• _Exercise instructions_
Search the entries for the word "Town". Copy every line that holds it.

*** Source material ***

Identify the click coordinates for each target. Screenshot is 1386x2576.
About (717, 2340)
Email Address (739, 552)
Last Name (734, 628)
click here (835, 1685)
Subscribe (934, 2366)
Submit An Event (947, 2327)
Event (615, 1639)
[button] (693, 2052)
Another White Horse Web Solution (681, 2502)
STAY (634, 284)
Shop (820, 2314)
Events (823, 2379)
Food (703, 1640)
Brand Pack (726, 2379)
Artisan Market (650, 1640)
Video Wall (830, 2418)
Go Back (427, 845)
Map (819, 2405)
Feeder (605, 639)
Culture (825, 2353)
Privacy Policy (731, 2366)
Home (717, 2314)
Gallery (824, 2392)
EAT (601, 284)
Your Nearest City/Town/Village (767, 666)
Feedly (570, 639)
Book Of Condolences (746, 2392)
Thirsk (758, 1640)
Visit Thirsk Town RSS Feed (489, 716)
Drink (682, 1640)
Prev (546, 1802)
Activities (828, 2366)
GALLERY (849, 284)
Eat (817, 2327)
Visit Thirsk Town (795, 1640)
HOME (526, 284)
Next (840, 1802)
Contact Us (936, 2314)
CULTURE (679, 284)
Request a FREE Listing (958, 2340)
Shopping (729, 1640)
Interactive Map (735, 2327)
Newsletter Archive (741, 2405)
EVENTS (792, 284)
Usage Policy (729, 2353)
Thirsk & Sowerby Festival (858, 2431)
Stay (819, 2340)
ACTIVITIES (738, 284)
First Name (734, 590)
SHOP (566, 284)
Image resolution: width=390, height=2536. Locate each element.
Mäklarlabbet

*** End of Source material ***

• _Solved exercise_
Your Nearest City/Town/Village (767, 666)
Visit Thirsk Town RSS Feed (489, 716)
Visit Thirsk Town (795, 1640)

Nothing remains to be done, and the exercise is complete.